The 25th Team – A Promise to Save Children’s Lives
The 25th Team is a group of 60 influential Canadian women who have joined together to save the lives of the world’s most vulnerable women and children. Through this unique and innovative partnership, these women have changed the face of philanthropy in Canada and set a new standard for global giving. UNICEF Canada’s The 25th Team initiative is providing unprecedented engagement to its members in their philanthropic endeavors.
Every day 16,000 children die of largely preventable causes, where simple, low cost interventions exist to save them. The 25th Team is making great strides to change this. The partnership is investing over four years in life-saving projects in Cambodia, Ethiopia, Indonesia, Namibia and Peru. These projects will build capacity in communities and with governments to save children’s lives and model approaches to reach the most vulnerable with life-saving services. The combined investment will help more than 3.8 million women and children.
The legacy of this investment will be multiplied as the impact and results of UNICEF’s work leverages further investment by governments and donors to take these programs to scale and make them sustainable beyond the four years of the investment.
As part of a national giving circle, The 25th Team members have opportunities, at their own expense, to:
- Attend quarterly regional networking and learning events across the country to engage with child survival experts
- Attend United Nations General Assembly events to discuss critical global issues for women and children’s health in New York City
- Travel to visit UNICEF programs and see the direct impact of their investments and the results of Canada’s support in project countries
The 25th Team is funding programs in five countries around the world with a diverse range of challenges, issues and cultures:
Each of the five countries face a unique gap – an area that requires urgent attention, but has been under resourced – in maternal, newborn and child health (MNCH). The goal of The 25th Team interventions is to address these gaps in order to improve health outcomes for mothers and children.

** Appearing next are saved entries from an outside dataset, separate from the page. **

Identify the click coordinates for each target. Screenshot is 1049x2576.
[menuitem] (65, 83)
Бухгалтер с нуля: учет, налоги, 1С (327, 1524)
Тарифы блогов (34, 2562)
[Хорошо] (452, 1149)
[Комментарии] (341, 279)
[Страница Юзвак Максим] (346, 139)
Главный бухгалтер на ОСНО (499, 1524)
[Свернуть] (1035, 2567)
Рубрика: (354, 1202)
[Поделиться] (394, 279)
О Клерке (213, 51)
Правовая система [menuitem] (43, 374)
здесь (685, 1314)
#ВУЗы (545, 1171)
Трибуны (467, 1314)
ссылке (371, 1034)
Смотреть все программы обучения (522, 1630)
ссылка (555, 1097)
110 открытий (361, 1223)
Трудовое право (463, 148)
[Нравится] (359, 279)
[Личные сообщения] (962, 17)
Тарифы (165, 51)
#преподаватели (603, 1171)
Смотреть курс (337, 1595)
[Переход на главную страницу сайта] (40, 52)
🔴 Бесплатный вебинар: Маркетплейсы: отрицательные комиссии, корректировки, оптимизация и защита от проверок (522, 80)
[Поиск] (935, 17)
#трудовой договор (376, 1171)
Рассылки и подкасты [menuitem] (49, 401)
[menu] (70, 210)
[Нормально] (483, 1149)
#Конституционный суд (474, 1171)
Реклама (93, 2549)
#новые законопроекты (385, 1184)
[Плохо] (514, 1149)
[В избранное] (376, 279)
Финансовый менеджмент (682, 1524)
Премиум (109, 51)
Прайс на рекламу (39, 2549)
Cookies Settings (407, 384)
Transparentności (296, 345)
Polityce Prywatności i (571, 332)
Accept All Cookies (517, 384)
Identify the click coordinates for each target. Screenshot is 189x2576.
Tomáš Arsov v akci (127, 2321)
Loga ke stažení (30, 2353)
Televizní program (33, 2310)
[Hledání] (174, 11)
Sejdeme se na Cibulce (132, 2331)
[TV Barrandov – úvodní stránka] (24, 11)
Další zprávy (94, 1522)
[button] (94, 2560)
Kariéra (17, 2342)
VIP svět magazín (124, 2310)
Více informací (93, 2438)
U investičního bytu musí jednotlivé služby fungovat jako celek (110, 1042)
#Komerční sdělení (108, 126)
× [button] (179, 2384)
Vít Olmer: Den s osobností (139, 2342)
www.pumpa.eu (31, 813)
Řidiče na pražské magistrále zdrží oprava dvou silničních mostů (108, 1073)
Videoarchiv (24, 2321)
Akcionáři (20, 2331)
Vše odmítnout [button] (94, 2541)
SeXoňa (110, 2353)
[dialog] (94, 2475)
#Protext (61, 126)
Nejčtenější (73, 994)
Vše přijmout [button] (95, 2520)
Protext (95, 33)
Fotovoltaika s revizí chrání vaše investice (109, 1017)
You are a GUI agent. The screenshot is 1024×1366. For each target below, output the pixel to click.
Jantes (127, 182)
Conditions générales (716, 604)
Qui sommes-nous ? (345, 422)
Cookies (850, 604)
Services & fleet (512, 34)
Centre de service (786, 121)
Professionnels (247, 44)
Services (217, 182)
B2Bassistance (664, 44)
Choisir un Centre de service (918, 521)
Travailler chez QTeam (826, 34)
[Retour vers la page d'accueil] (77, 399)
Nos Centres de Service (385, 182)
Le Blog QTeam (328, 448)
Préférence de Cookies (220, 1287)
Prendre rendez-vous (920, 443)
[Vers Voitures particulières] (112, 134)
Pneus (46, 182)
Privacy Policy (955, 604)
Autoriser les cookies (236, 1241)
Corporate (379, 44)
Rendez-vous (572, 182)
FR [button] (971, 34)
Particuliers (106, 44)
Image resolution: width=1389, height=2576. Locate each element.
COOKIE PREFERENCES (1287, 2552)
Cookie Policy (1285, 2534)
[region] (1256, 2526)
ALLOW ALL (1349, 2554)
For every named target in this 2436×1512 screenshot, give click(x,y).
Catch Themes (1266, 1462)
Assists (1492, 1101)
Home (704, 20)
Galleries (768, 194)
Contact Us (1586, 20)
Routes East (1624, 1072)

The programs in each country are specifically structured to leverage The 25th Team investment by modeling approaches to improve child health that will then result in further investment by national governments and other donors.
The goal is to multiply the impact of The 25th Team investment and ensure that the programs are sustainable into the future. Complementing the country-based interventions, The 25th Team funding will support A Promise Renewed, a global effort led by UNICEF to end preventable maternal, newborn and child deaths. With support from The 25th Team, UNICEF will help hold governments accountable for the promises they have made for children.
Cross-cutting themes of The 25th Team interventions:
Health Systems Strengthening
Strong health systems are needed to deliver and scale up maternal, newborn and child health interventions. However, in each of the project countries, health system conditions vary: from inadequate infrastructure, under-trained health care workers and a lack of basic supplies, to a lack of data to track progress and no refrigeration to store vaccines.
The birth of a healthy child relies on a continual process of care provided to the mother, including prenatal care (before conception), antenatal care (before birth), postnatal care (after birth), and care during the first 28 days of life (the neonatal period).
Undernutrition contributes to nearly half of all deaths of children under five. It places children at greater risk of dying from common infections, increases the frequency and severity of infections, contributes to delayed recovery, and can cause permanent damage to a child’s physical and mental development. The first 1,000 days – from conception until age two – is a critical period for a child’s nutrition requirements.
A name and nationality is every child’s right, yet around the world the births of almost one in three children under the age of five have never been recorded. Without a birth certificate, a child may be denied health care or education, it can mean that a child may enter into marriage or the labour market before the legal age. In adulthood, birth certificates may be required to obtain social assistance or a job, to buy or prove the right to inherit property, to vote and to obtain a passport. Birth registration is vital to providing government with data to guide planning and budgeting for services for children. Registering children at birth is the first step in securing their recognition before the law, safeguarding their rights, and ensuring that any violation of these rights does not go unnoticed.